Mandurah is a coastal city in Western Australia, situated approximately 72 kilometres (1 hour) south of the state capital, Perth. The first people known to have inhabited the area were the Bindjareb people of the Bibbulmun Nation. The locality was known by Aboriginal people as Mandjoogoordap, which translates as ‘meeting place of the heart’.
After European settlement the City’s name was adapted to Mandurah, and since this time Mandurah has emerged from a small fishing and holiday community to the largest regional city in Western Australia. As a community, Mandurah is united in building its economic potential, preserving its environment and celebrating its culture. It strives to be the place where a thriving regional city and the heart of a village meet.
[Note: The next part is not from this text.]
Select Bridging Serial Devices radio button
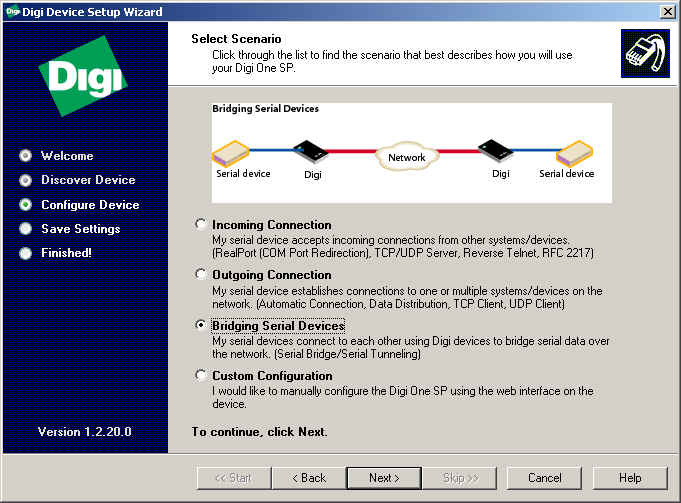681x503 pixels. pyautogui.click(x=202, y=326)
Mandurah boasts a typical Mediterranean climate and relaxed coastal lifestyle. It is situated between the Indian Ocean, the expansive waterways of the Peel-Harvey Estuary and the lower reaches of the Serpentine River, with the Jarrah forests and farmlands of the Darling Range to the east.
Renowned for its beautiful waterways, internationally recognised wetlands, ancient Thrombolites and enchanting plants and wildlife, this global biodiversity hotspot truly is Mandjoogoordap.
Mandurah Performing Arts Centre (‘ManPAC’) is
more than a performing arts centre. It’s a hub for
extraordinary, dynamic and creative ideas – a centre for the arts.
ManPAC is a national leader in the curation and
presentation of quality arts and cultural experiences that are relevant to local artists, audiences and the community. It is committed to presenting, commissioning and creating work which aspires to build a more inclusive, resilient and enlightened Mandurah community.
ManPAC programs music, theatre, circus, physical theatre, dance, festivals, film, visual arts, workshops, outreach, community engagement, youth and children’s events.